▸ **What to do**: Please copy everything from the line containing "Screen dimensions: 602x602" down to the end of the rows, swapping "Lock" for "Unlock" and leaving all else unchanged. Omit the pictures from your copy.
##########
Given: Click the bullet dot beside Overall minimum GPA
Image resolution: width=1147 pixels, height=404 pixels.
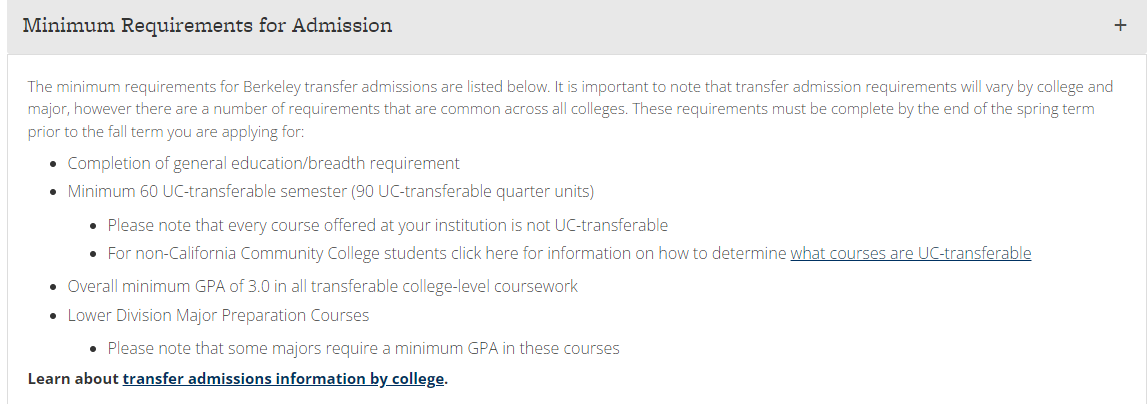Looking at the screenshot, I should tap(53, 287).
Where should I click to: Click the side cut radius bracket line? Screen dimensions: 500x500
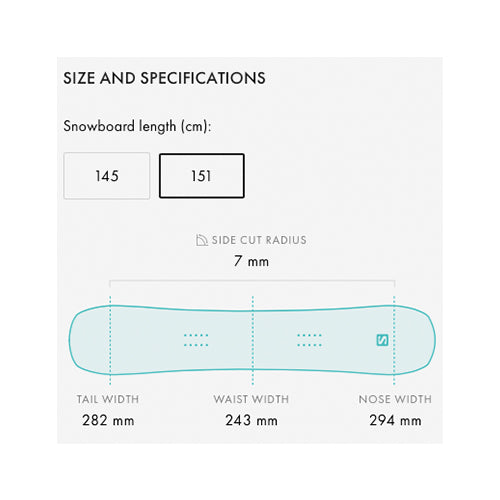coord(252,281)
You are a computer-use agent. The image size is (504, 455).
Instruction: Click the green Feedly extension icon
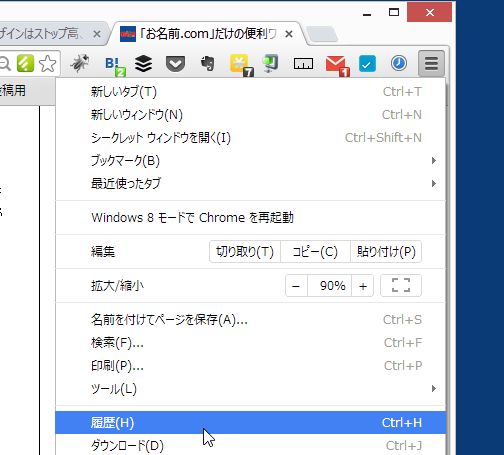coord(25,63)
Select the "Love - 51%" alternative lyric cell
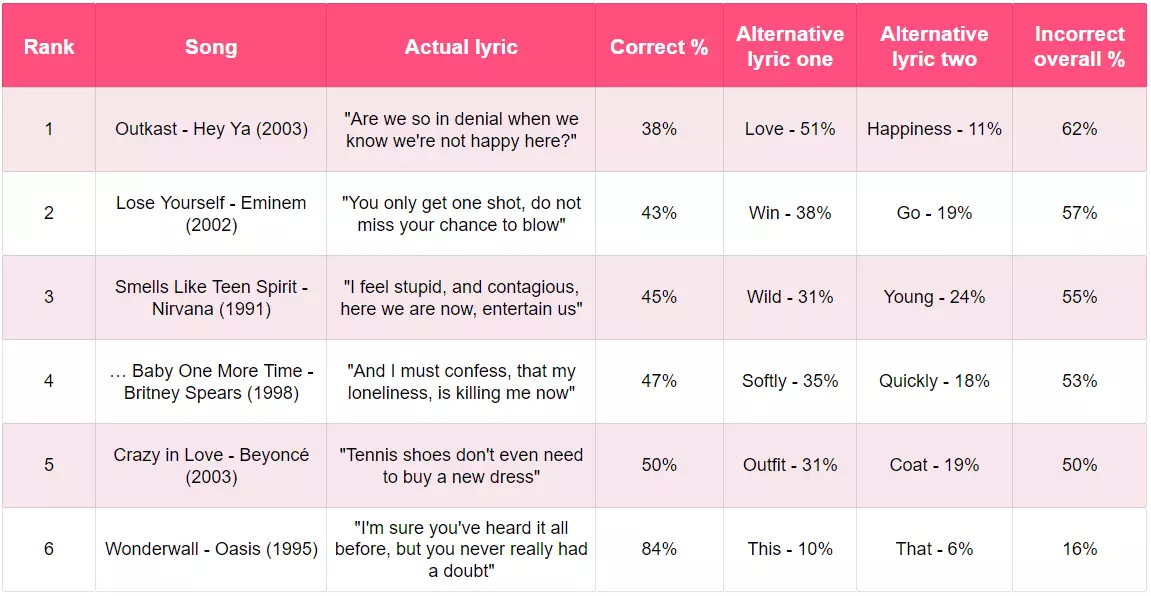Image resolution: width=1151 pixels, height=596 pixels. pos(790,129)
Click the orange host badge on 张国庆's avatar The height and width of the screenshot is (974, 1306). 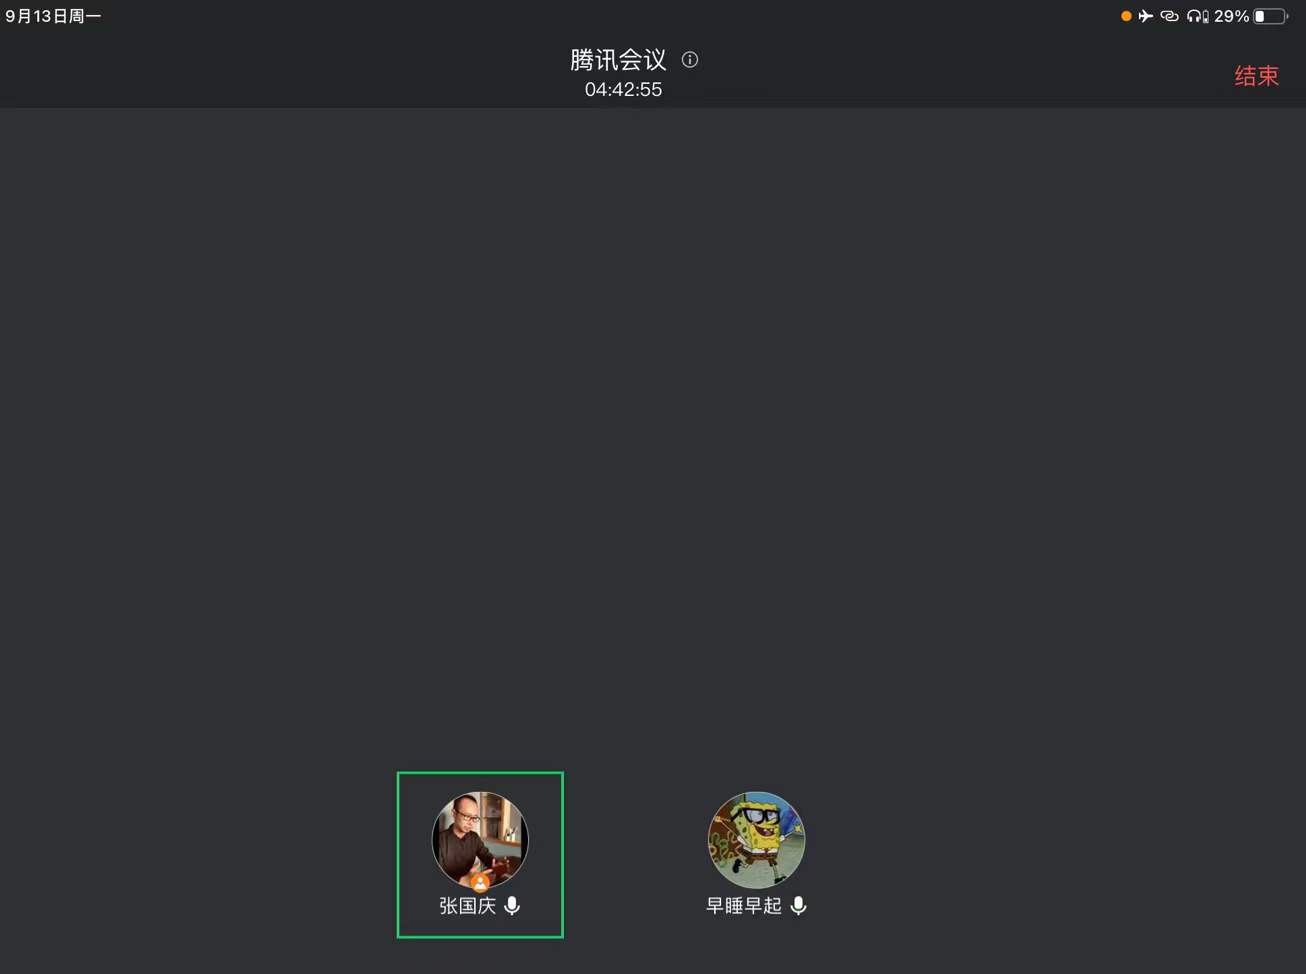click(480, 883)
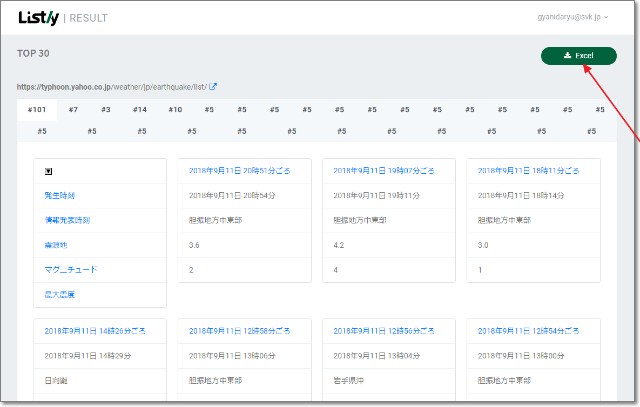The image size is (640, 407).
Task: Click the 発生時刻 header link
Action: point(59,196)
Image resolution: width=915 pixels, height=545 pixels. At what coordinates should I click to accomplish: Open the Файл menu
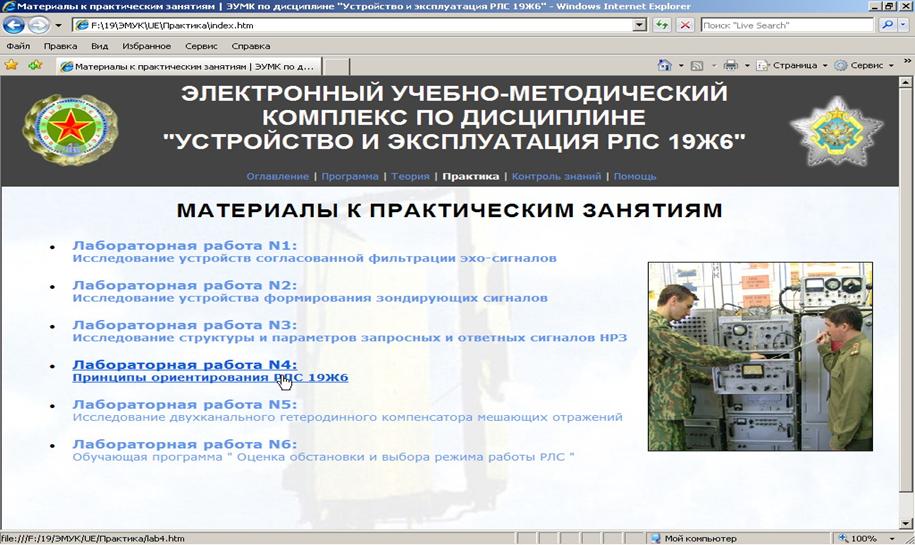(18, 46)
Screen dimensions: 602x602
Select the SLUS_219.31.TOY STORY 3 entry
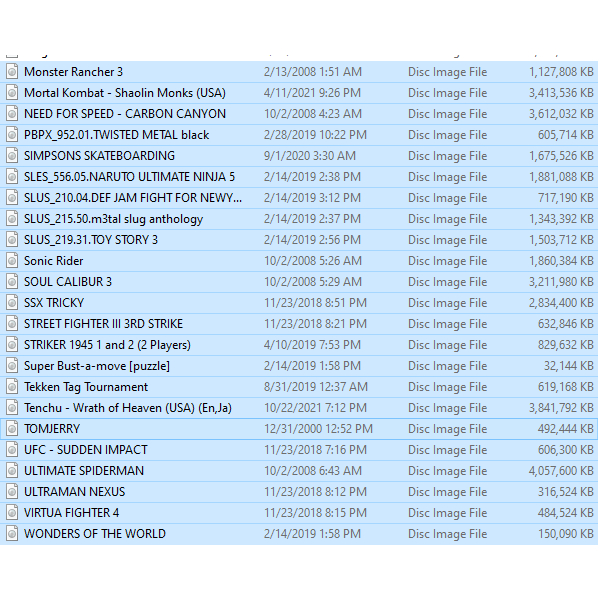[x=91, y=240]
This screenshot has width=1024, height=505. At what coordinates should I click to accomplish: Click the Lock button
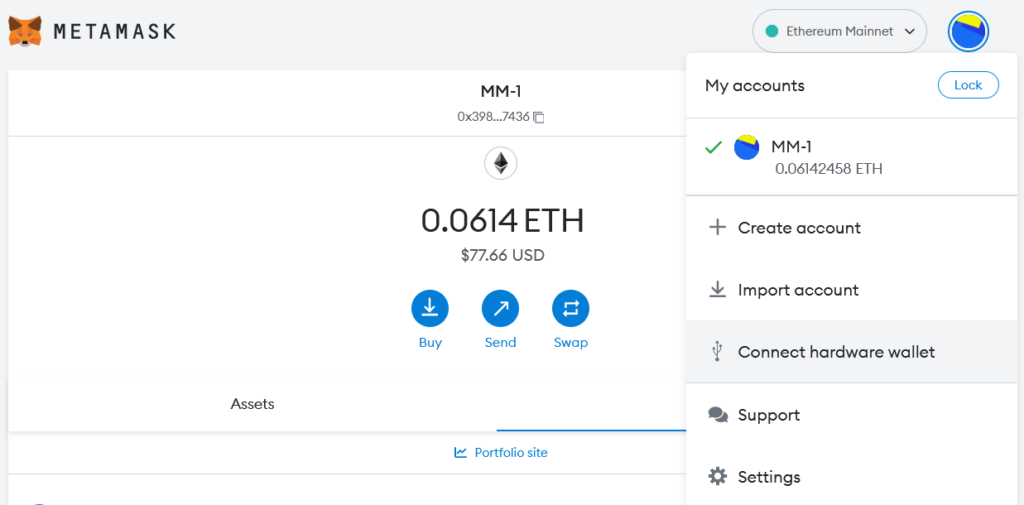point(968,86)
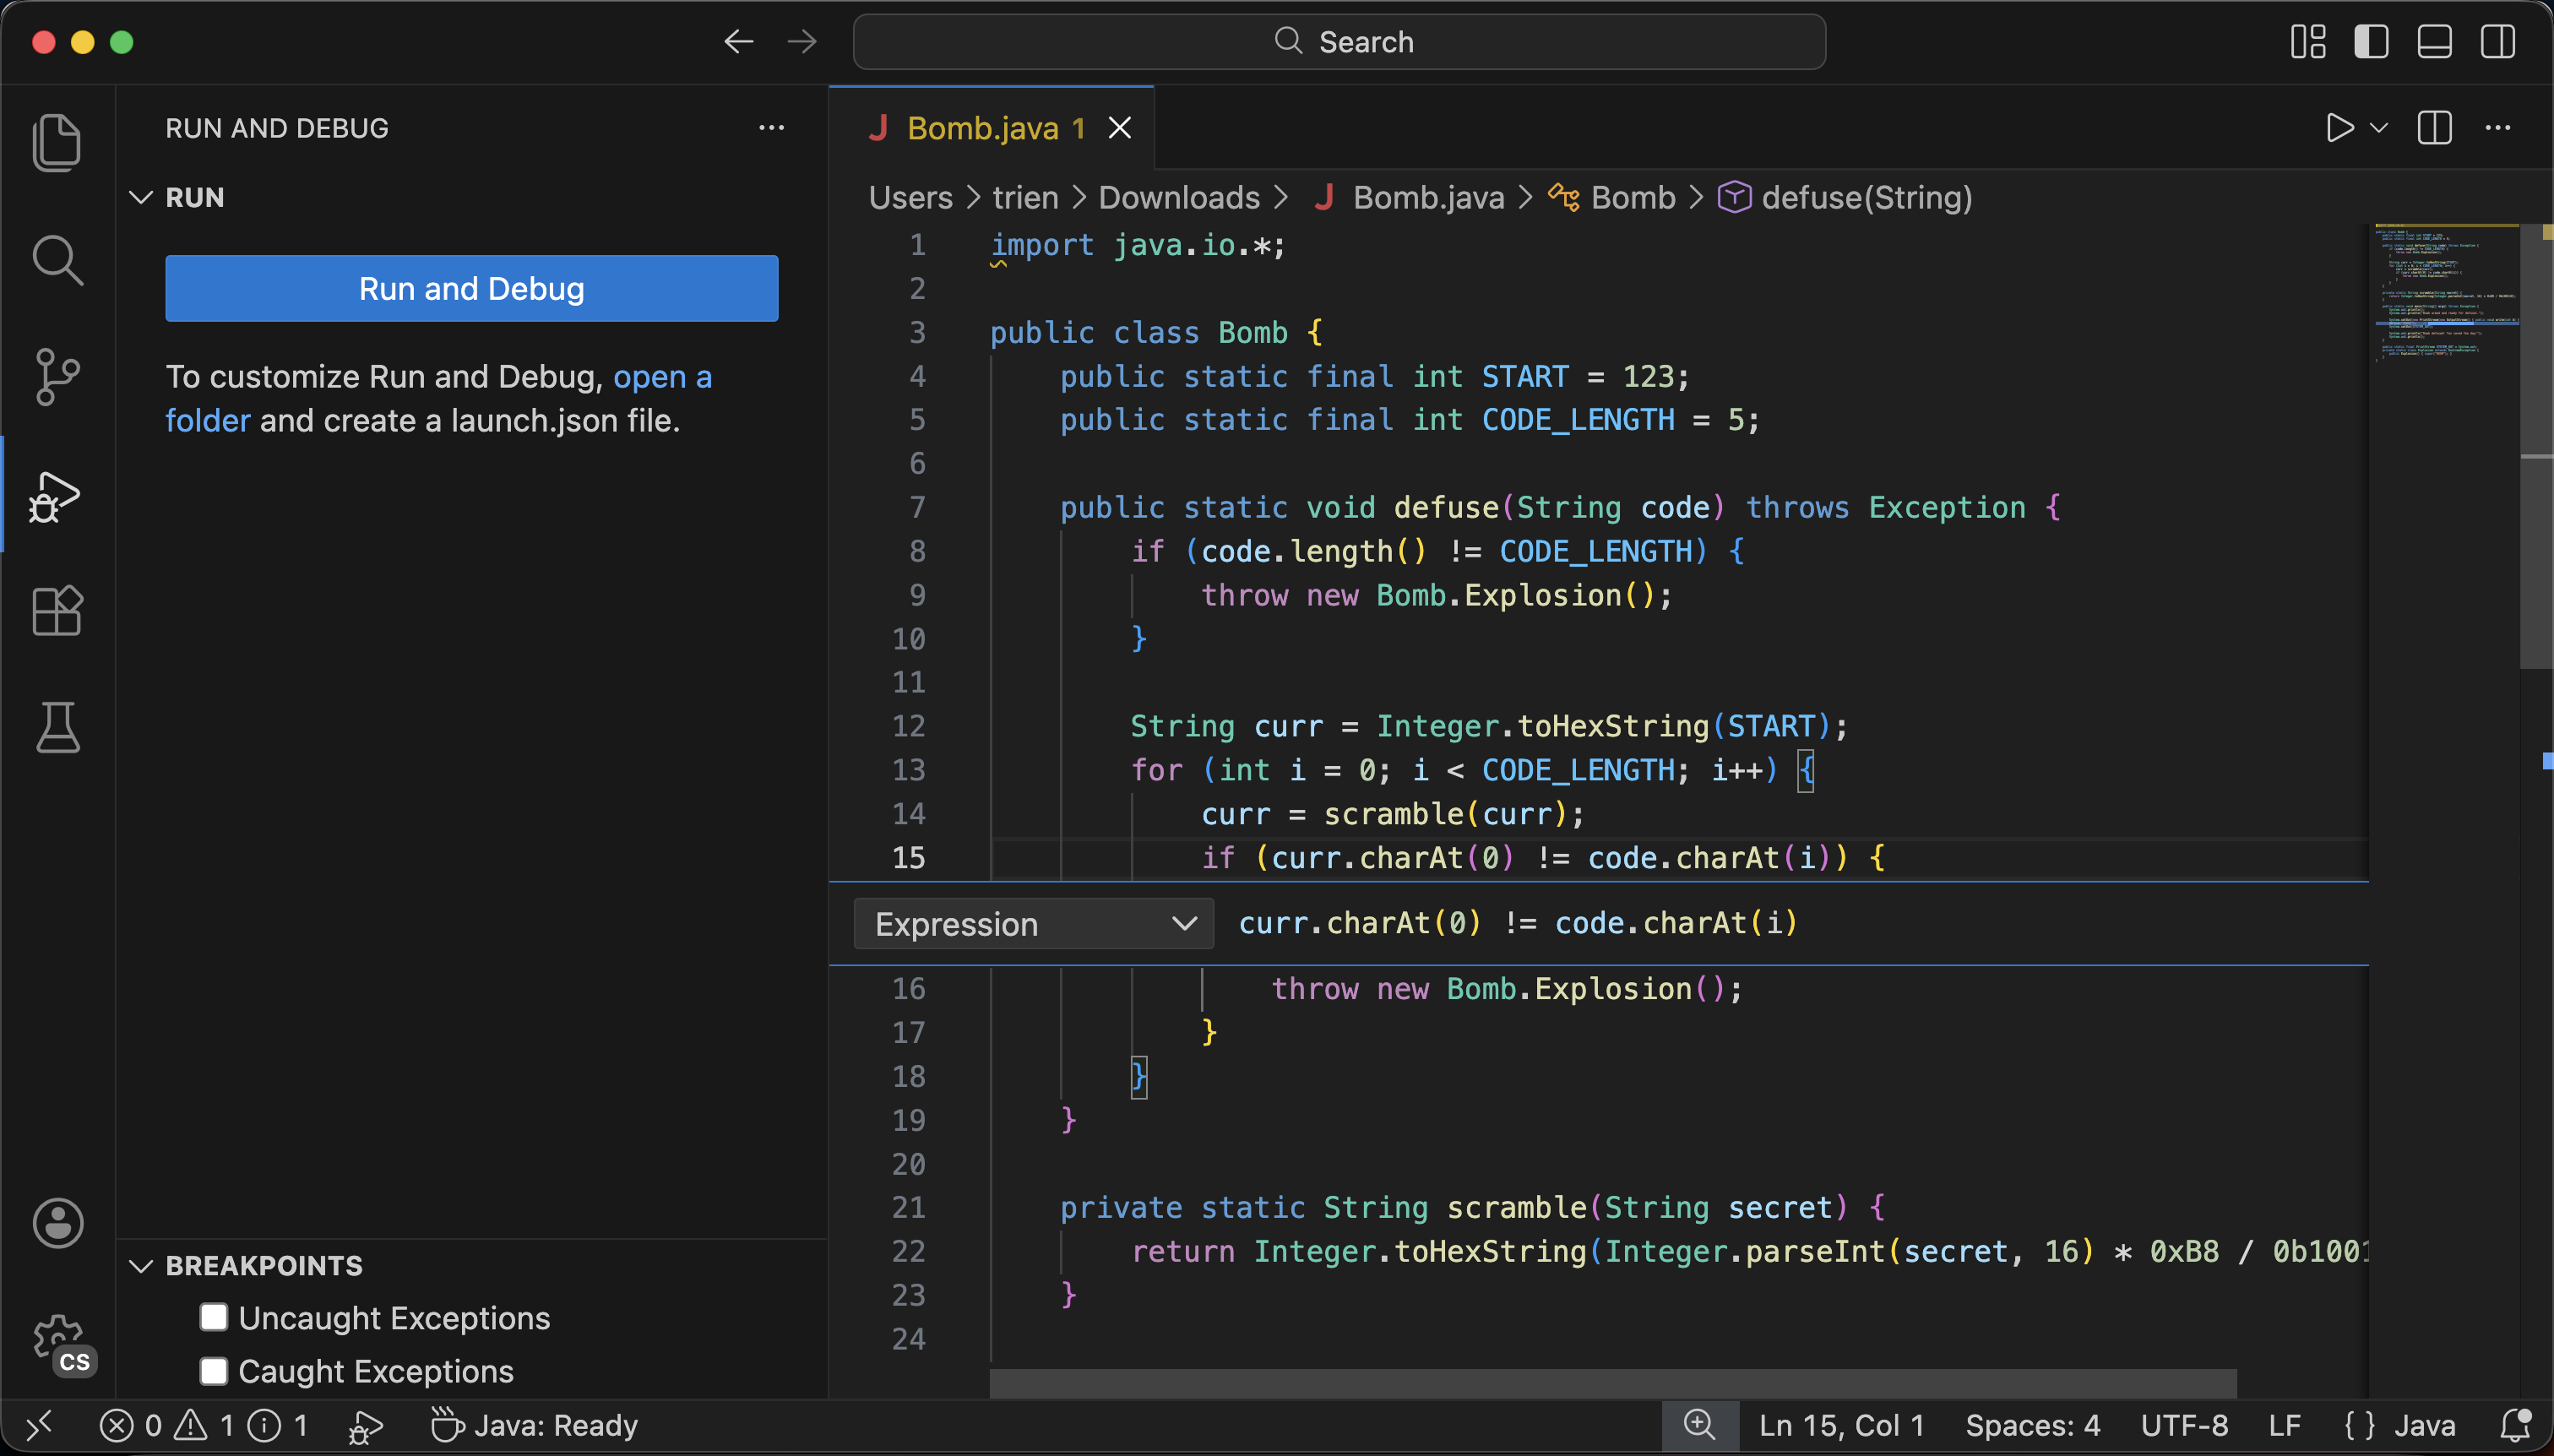Open the Expression dropdown in debug popup

tap(1033, 923)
##########
▸ **Exercise result**:
Screen dimensions: 602x602
Select the SLUS_219.31.TOY STORY 3 entry
[x=91, y=240]
This screenshot has width=1024, height=505. At what coordinates should I click to accomplish: Click the Unlock button
point(968,86)
Open the Expression dropdown in debug popup

tap(1033, 923)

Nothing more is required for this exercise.